What is expected:
Go through the records and report each line holding the string "click".

Records provided:
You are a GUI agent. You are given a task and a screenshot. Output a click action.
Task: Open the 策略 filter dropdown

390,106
---
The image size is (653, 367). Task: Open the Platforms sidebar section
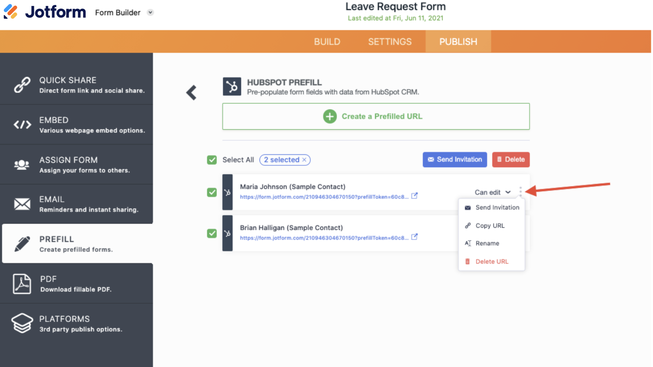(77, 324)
---
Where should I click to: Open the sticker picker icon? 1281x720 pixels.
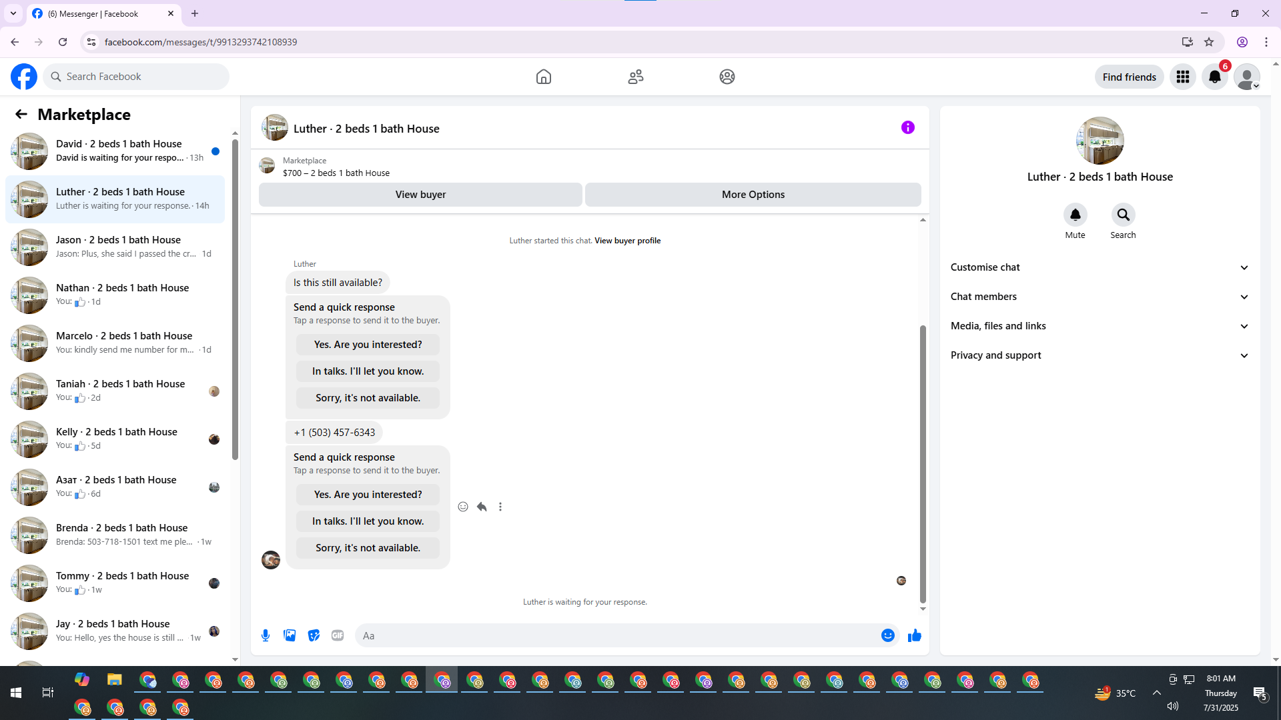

Exercise result:
You are a GUI agent. You are given a task and a screenshot. Output a click action.
Where should I click to: Open the sticker picker icon? 1281x720 pixels.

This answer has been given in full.